• **Written request**
Rewrite the stretch from the line containing "Click the Bottom legend entry" through the end of the records, replacing "dropdown" with "drop-down menu" and keeping everything else unchanged. Leave the pictures out of your answer.

────────────────────

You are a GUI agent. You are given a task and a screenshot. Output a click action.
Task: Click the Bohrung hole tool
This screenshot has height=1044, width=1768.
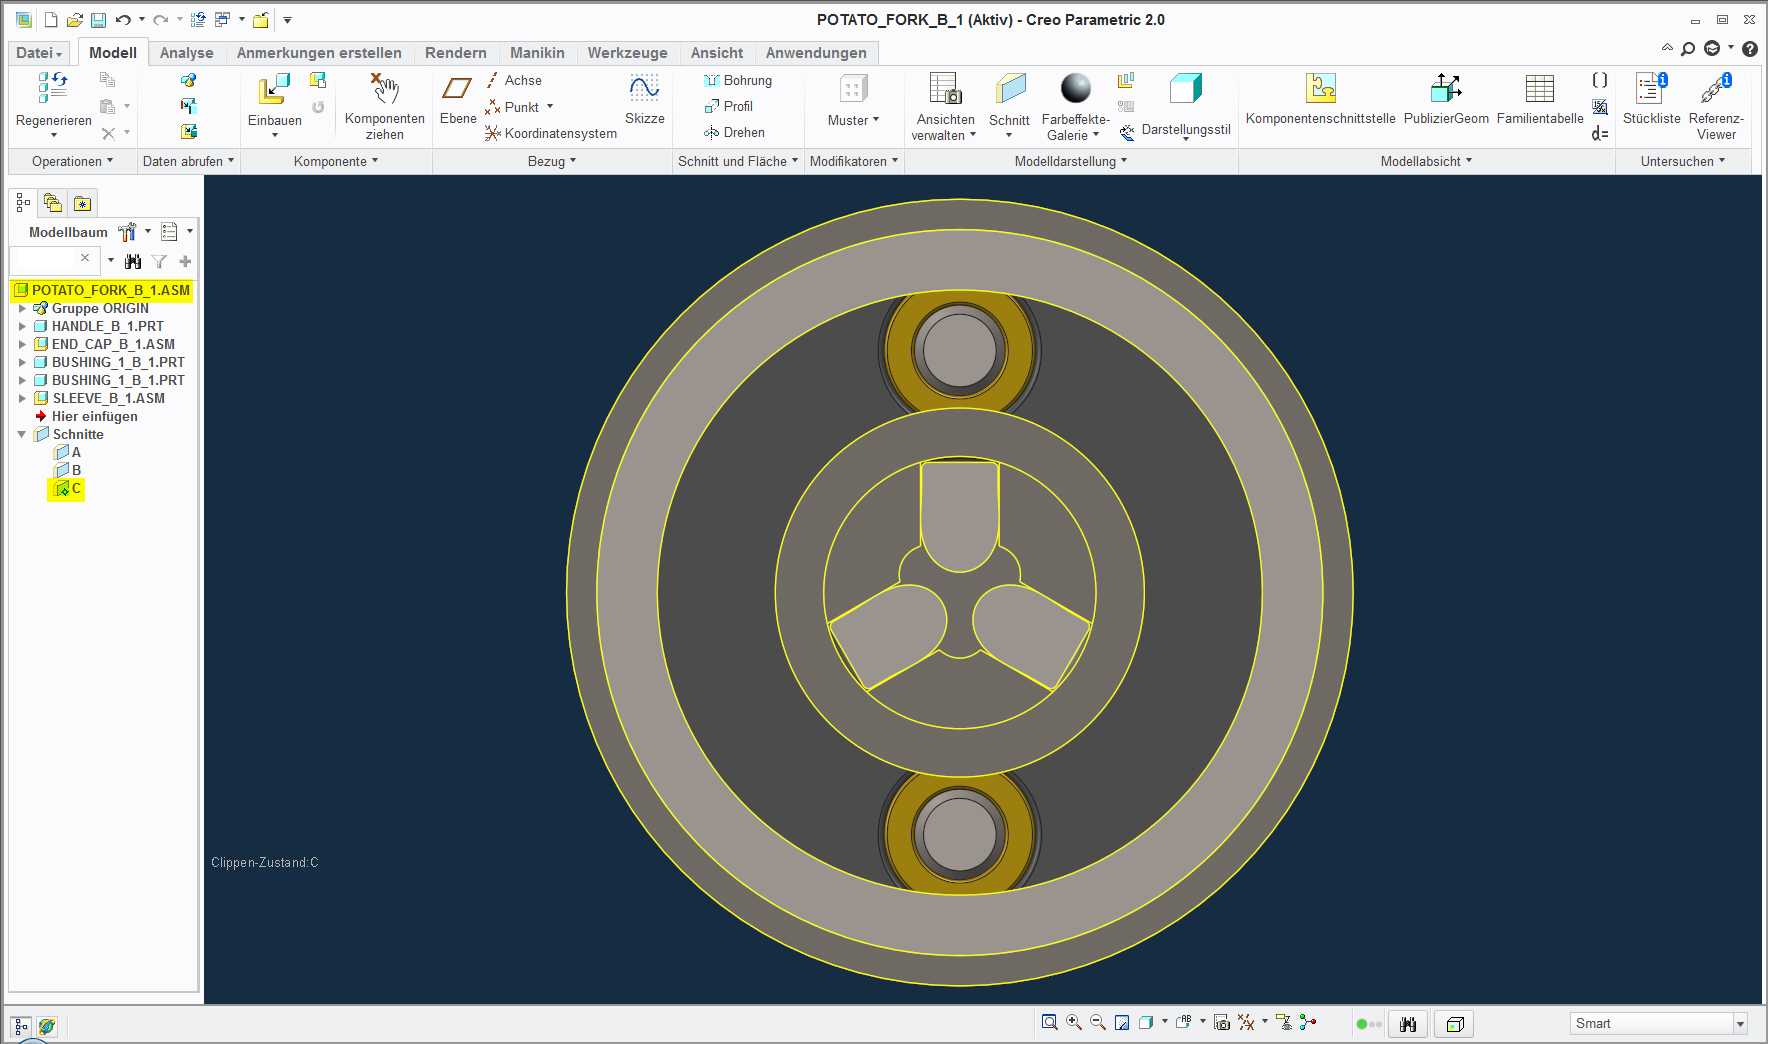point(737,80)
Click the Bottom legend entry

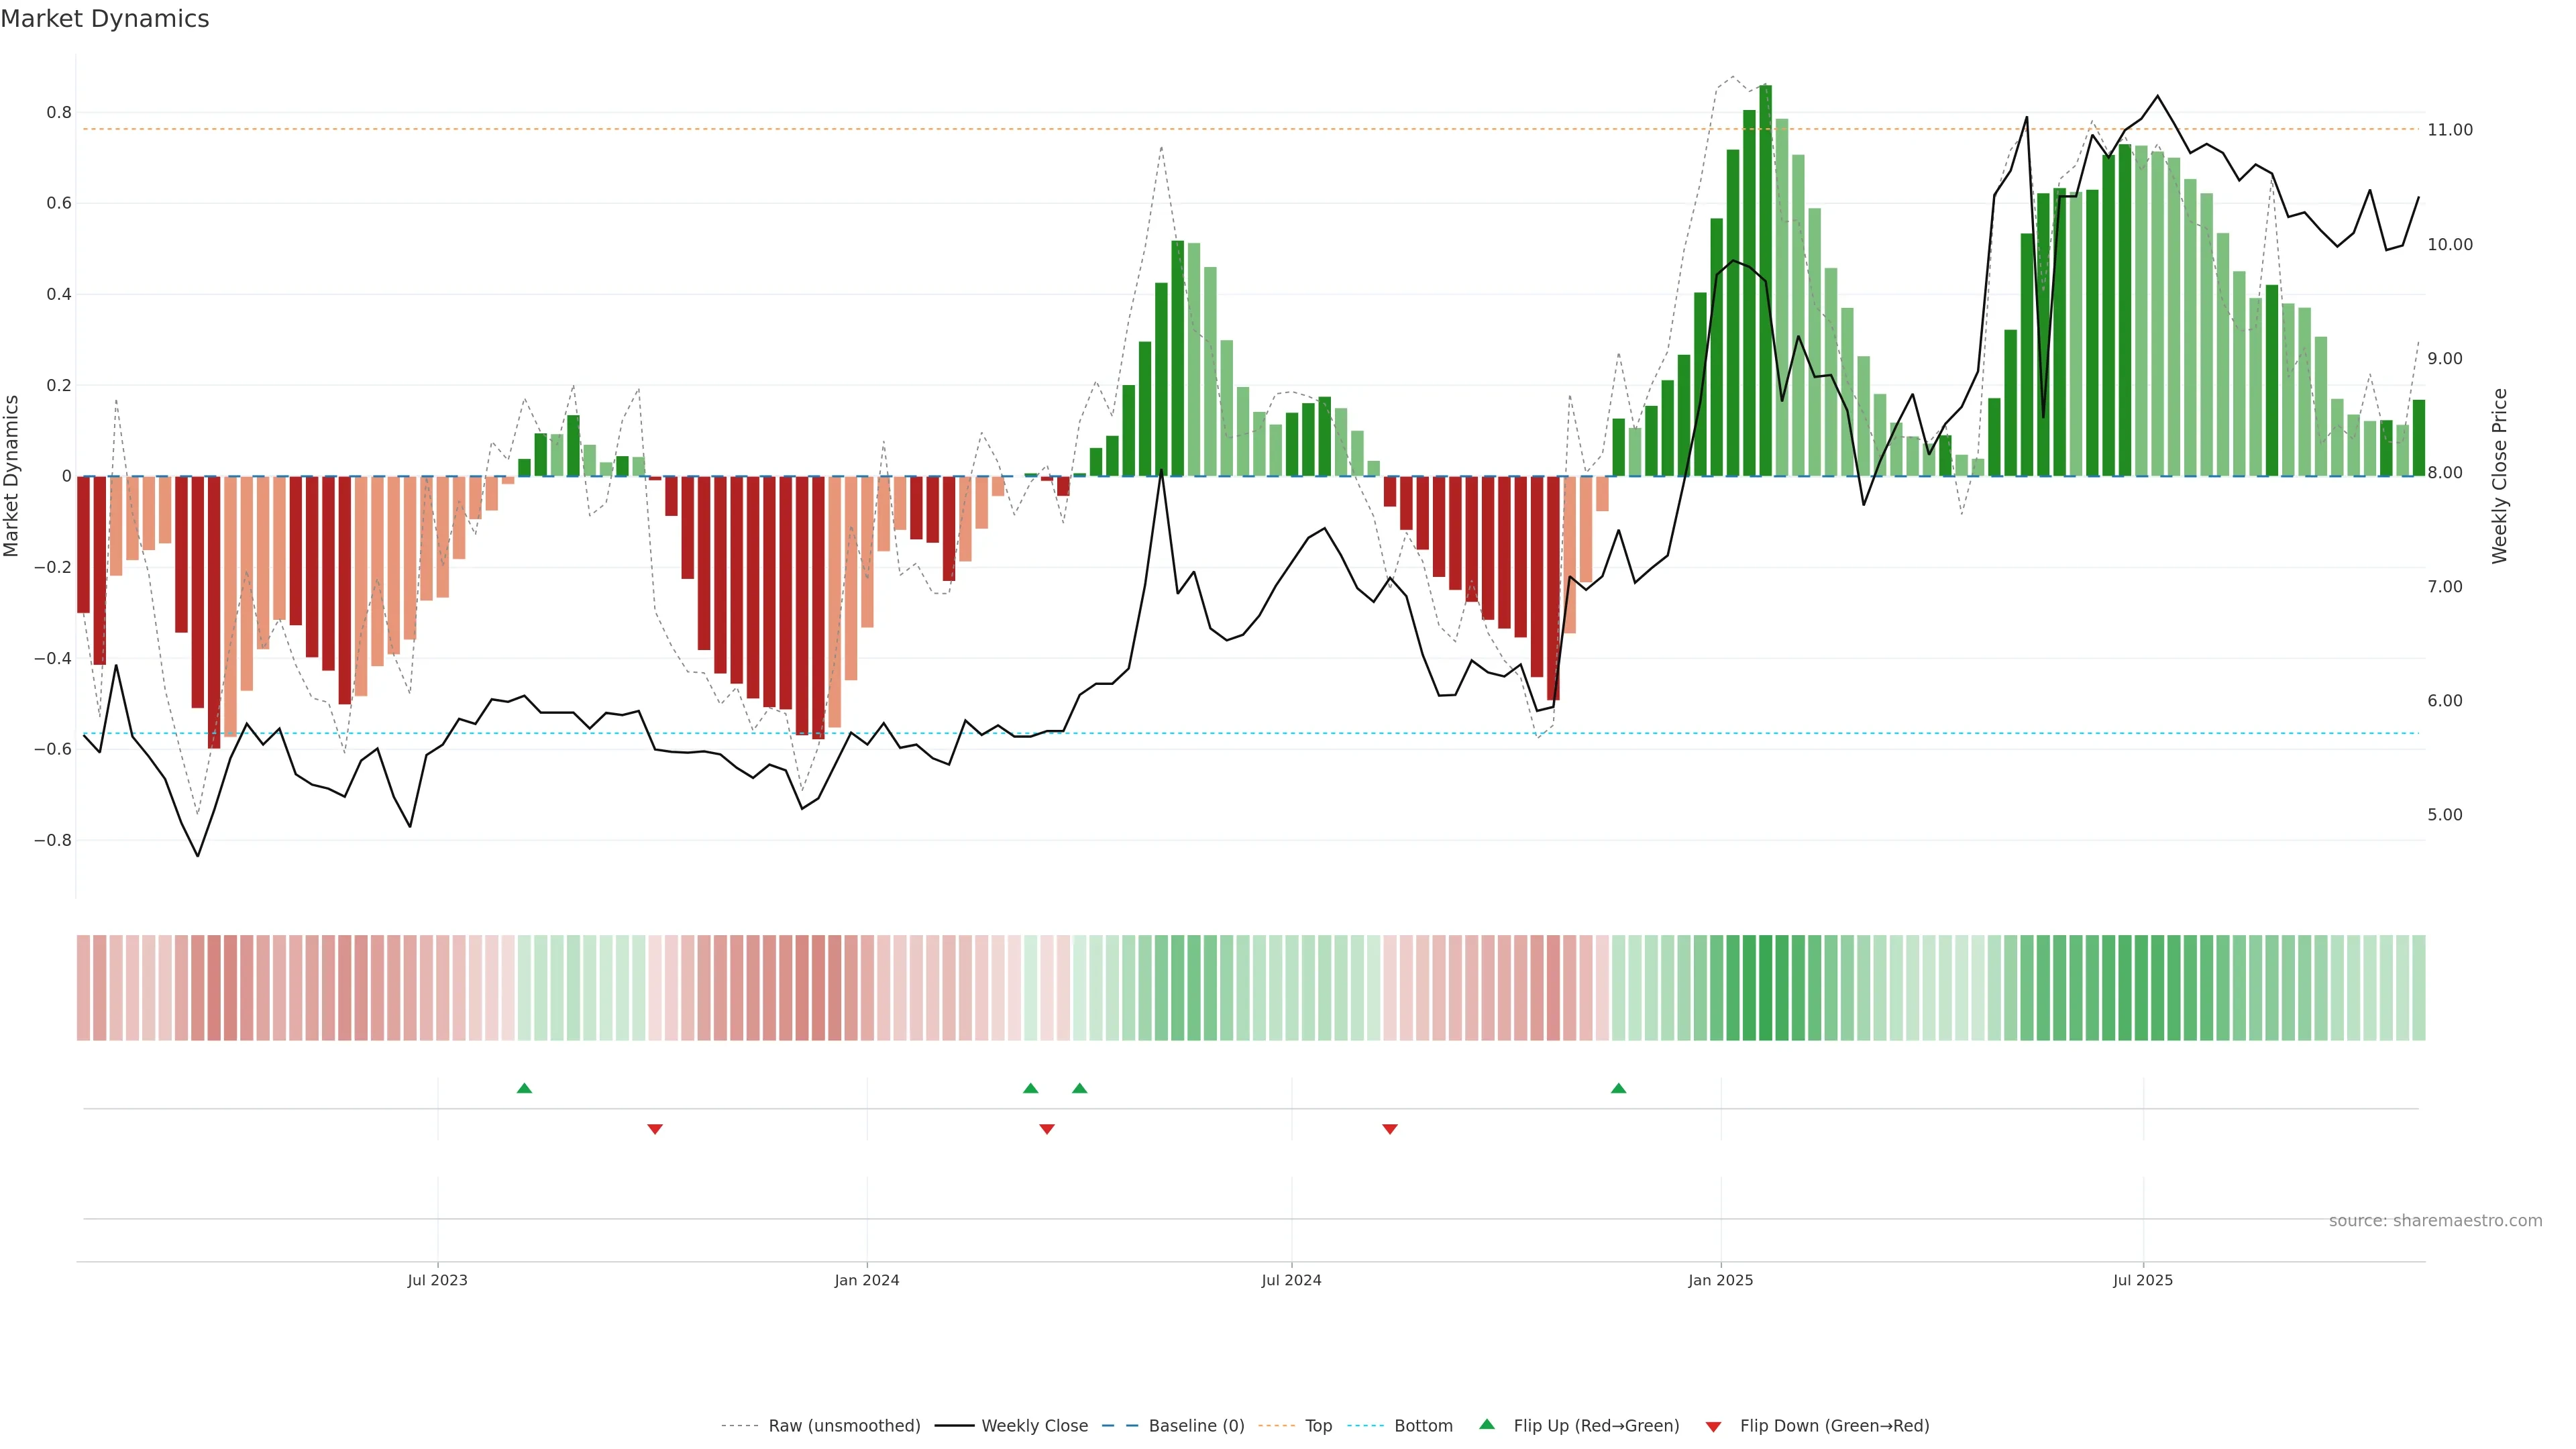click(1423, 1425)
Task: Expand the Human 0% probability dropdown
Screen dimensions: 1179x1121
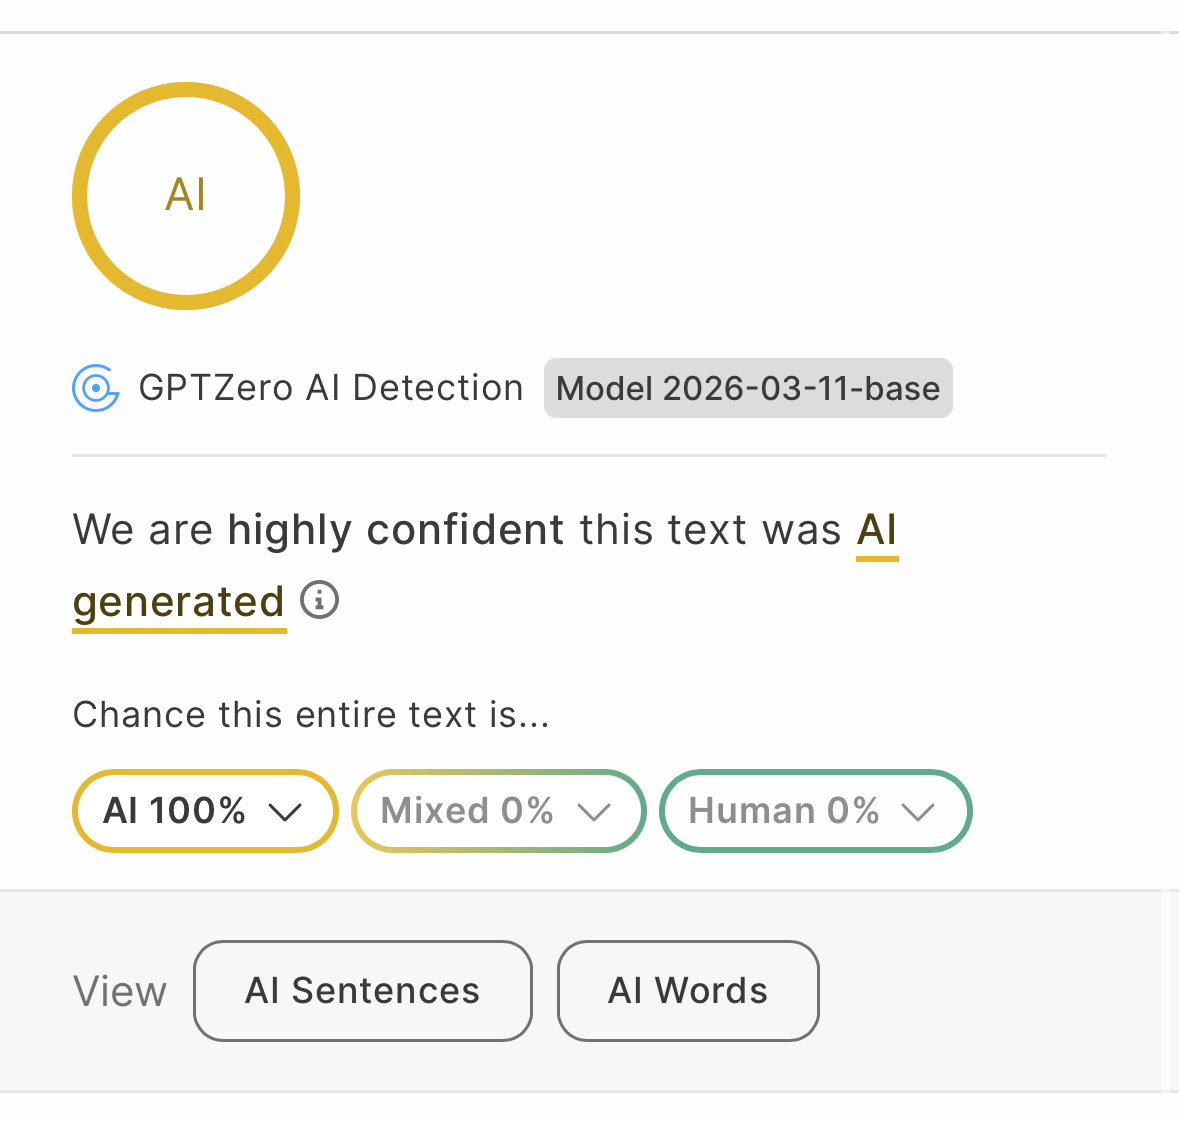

────────────────────

• **Output**
Click the Bottom legend entry

click(1423, 1425)
Task: Expand the Human 0% probability drop-down menu
Screen dimensions: 1179x1121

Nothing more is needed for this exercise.